## To do:
The data should be printed in full, character for character.

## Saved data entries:
--*--

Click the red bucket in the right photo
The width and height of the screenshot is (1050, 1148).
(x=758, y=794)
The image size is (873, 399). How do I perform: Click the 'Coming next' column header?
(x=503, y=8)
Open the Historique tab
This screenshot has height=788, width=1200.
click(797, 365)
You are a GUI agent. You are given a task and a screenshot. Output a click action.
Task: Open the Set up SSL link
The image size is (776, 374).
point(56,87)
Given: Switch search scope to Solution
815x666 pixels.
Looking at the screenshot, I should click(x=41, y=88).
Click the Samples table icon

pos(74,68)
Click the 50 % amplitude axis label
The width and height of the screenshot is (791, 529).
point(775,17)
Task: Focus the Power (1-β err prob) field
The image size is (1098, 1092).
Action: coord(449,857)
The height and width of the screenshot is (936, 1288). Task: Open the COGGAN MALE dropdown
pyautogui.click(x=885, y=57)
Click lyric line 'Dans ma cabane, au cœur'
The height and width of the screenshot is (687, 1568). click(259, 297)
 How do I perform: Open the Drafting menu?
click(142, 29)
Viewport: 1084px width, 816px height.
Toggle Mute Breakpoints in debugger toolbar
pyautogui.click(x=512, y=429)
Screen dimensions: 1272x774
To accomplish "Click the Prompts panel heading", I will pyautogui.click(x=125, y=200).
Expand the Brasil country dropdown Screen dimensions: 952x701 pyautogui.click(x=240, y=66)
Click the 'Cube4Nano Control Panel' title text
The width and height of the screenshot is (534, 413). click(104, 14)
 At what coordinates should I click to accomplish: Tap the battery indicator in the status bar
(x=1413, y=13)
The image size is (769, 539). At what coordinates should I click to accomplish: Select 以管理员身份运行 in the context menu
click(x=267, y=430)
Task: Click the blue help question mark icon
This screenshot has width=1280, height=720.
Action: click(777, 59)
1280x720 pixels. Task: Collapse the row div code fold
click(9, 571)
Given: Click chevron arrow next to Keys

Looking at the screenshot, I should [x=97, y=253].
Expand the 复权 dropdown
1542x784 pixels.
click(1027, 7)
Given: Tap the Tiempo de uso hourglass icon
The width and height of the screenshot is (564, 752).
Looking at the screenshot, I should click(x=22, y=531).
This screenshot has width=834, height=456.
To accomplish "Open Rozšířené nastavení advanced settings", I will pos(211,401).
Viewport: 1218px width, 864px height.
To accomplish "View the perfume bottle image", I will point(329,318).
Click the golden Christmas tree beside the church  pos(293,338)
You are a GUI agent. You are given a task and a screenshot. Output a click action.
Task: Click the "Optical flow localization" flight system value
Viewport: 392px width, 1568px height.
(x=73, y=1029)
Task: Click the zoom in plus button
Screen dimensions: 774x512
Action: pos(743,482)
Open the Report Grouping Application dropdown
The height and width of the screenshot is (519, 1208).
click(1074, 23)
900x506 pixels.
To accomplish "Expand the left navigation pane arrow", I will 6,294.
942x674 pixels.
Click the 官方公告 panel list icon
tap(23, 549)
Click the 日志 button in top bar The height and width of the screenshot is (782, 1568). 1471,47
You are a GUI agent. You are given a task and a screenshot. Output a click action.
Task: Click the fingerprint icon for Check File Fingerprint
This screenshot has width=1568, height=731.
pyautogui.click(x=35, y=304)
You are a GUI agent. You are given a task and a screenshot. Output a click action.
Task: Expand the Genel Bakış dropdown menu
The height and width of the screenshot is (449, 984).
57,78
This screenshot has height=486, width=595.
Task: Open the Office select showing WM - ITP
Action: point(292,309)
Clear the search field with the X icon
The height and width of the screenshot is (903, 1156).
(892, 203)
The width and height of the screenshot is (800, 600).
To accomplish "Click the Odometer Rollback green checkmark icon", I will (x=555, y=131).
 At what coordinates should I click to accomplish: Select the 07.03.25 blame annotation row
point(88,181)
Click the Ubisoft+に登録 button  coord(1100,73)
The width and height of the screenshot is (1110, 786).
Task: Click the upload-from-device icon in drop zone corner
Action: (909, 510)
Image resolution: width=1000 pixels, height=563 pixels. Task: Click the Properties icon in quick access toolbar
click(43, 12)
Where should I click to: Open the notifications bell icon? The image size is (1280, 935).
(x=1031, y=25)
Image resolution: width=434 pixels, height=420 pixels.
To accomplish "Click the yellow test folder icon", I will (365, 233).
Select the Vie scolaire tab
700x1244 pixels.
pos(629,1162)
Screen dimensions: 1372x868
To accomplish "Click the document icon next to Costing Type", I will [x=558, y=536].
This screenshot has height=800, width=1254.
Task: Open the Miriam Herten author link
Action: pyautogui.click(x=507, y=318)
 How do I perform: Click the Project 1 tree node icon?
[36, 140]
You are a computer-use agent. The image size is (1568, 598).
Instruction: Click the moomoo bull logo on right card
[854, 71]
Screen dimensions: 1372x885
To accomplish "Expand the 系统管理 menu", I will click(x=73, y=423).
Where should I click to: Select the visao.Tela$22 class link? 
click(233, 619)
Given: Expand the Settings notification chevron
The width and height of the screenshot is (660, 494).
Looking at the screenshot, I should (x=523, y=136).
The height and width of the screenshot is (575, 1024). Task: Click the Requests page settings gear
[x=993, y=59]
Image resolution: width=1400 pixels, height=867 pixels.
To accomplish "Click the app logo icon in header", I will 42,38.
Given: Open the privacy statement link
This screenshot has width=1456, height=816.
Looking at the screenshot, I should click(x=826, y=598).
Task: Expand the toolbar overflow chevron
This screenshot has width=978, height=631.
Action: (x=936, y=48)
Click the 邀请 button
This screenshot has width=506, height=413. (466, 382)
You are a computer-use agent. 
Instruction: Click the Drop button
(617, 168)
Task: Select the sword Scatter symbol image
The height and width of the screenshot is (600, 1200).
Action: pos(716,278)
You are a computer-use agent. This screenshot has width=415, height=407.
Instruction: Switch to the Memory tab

--*--

## Result of this exercise:
Click the red bucket in the right photo
The width and height of the screenshot is (1050, 1148).
(x=758, y=794)
The image size is (873, 399). How do I perform: Click the 'Coming next' column header?
(x=503, y=8)
Open the Historique tab
This screenshot has height=788, width=1200.
click(797, 365)
You are a GUI agent. You are given a task and a screenshot. Output a click action.
Task: Open the Set up SSL link
The image size is (776, 374).
point(56,87)
Given: Switch search scope to Solution
815x666 pixels.
Looking at the screenshot, I should click(x=41, y=88).
Click the Samples table icon

pos(74,68)
Click the 50 % amplitude axis label
The width and height of the screenshot is (791, 529).
point(775,17)
Task: Focus the Power (1-β err prob) field
The image size is (1098, 1092).
Action: coord(449,857)
The height and width of the screenshot is (936, 1288). Task: Open the COGGAN MALE dropdown
pyautogui.click(x=885, y=57)
Click lyric line 'Dans ma cabane, au cœur'
The height and width of the screenshot is (687, 1568). click(259, 297)
 How do I perform: Open the Drafting menu?
click(142, 29)
Viewport: 1084px width, 816px height.
Toggle Mute Breakpoints in debugger toolbar
pyautogui.click(x=512, y=429)
Screen dimensions: 1272x774
To accomplish "Click the Prompts panel heading", I will pyautogui.click(x=125, y=200).
Expand the Brasil country dropdown Screen dimensions: 952x701 pyautogui.click(x=240, y=66)
Click the 'Cube4Nano Control Panel' title text
The width and height of the screenshot is (534, 413). click(104, 14)
 At what coordinates should I click to accomplish: Tap the battery indicator in the status bar
(x=1413, y=13)
The image size is (769, 539). At what coordinates should I click to accomplish: Select 以管理员身份运行 in the context menu
click(x=267, y=430)
Task: Click the blue help question mark icon
This screenshot has width=1280, height=720.
Action: click(777, 59)
1280x720 pixels. Task: Collapse the row div code fold
click(9, 571)
Given: Click chevron arrow next to Keys

Looking at the screenshot, I should [x=97, y=253].
Expand the 复权 dropdown
1542x784 pixels.
click(1027, 7)
Given: Tap the Tiempo de uso hourglass icon
The width and height of the screenshot is (564, 752).
Looking at the screenshot, I should click(x=22, y=531).
This screenshot has width=834, height=456.
To accomplish "Open Rozšířené nastavení advanced settings", I will pos(211,401).
Viewport: 1218px width, 864px height.
To accomplish "View the perfume bottle image", I will point(329,318).
Click the golden Christmas tree beside the church  pos(293,338)
You are a GUI agent. You are given a task and a screenshot. Output a click action.
Task: Click the "Optical flow localization" flight system value
Viewport: 392px width, 1568px height.
(x=73, y=1029)
Task: Click the zoom in plus button
Screen dimensions: 774x512
Action: pos(743,482)
Open the Report Grouping Application dropdown
The height and width of the screenshot is (519, 1208).
click(1074, 23)
900x506 pixels.
To accomplish "Expand the left navigation pane arrow", I will 6,294.
942x674 pixels.
Click the 官方公告 panel list icon
tap(23, 549)
Click the 日志 button in top bar The height and width of the screenshot is (782, 1568). 1471,47
You are a GUI agent. You are given a task and a screenshot. Output a click action.
Task: Click the fingerprint icon for Check File Fingerprint
This screenshot has width=1568, height=731.
pyautogui.click(x=35, y=304)
You are a GUI agent. You are given a task and a screenshot. Output a click action.
Task: Expand the Genel Bakış dropdown menu
The height and width of the screenshot is (449, 984).
57,78
This screenshot has height=486, width=595.
Task: Open the Office select showing WM - ITP
Action: point(292,309)
Clear the search field with the X icon
The height and width of the screenshot is (903, 1156).
(892, 203)
The width and height of the screenshot is (800, 600).
To accomplish "Click the Odometer Rollback green checkmark icon", I will (x=555, y=131).
 At what coordinates should I click to accomplish: Select the 07.03.25 blame annotation row
point(88,181)
Click the Ubisoft+に登録 button  coord(1100,73)
The width and height of the screenshot is (1110, 786).
Task: Click the upload-from-device icon in drop zone corner
Action: (909, 510)
Image resolution: width=1000 pixels, height=563 pixels. Task: Click the Properties icon in quick access toolbar
click(43, 12)
Where should I click to: Open the notifications bell icon? The image size is (1280, 935).
(x=1031, y=25)
Image resolution: width=434 pixels, height=420 pixels.
To accomplish "Click the yellow test folder icon", I will (365, 233).
Select the Vie scolaire tab
700x1244 pixels.
pos(629,1162)
Screen dimensions: 1372x868
To accomplish "Click the document icon next to Costing Type", I will [x=558, y=536].
This screenshot has height=800, width=1254.
Task: Open the Miriam Herten author link
Action: pyautogui.click(x=507, y=318)
 How do I perform: Click the Project 1 tree node icon?
[36, 140]
You are a computer-use agent. The image size is (1568, 598).
Instruction: Click the moomoo bull logo on right card
[854, 71]
Screen dimensions: 1372x885
To accomplish "Expand the 系统管理 menu", I will click(x=73, y=423).
Where should I click to: Select the visao.Tela$22 class link? 
click(233, 619)
Given: Expand the Settings notification chevron
The width and height of the screenshot is (660, 494).
Looking at the screenshot, I should (x=523, y=136).
The height and width of the screenshot is (575, 1024). Task: Click the Requests page settings gear
[x=993, y=59]
Image resolution: width=1400 pixels, height=867 pixels.
To accomplish "Click the app logo icon in header", I will 42,38.
Given: Open the privacy statement link
This screenshot has width=1456, height=816.
Looking at the screenshot, I should click(x=826, y=598).
Task: Expand the toolbar overflow chevron
This screenshot has width=978, height=631.
Action: (x=936, y=48)
Click the 邀请 button
This screenshot has width=506, height=413. (466, 382)
You are a computer-use agent. 
Instruction: Click the Drop button
(617, 168)
Task: Select the sword Scatter symbol image
The height and width of the screenshot is (600, 1200).
Action: pos(716,278)
You are a computer-use agent. This screenshot has width=415, height=407.
Instruction: Switch to the Memory tab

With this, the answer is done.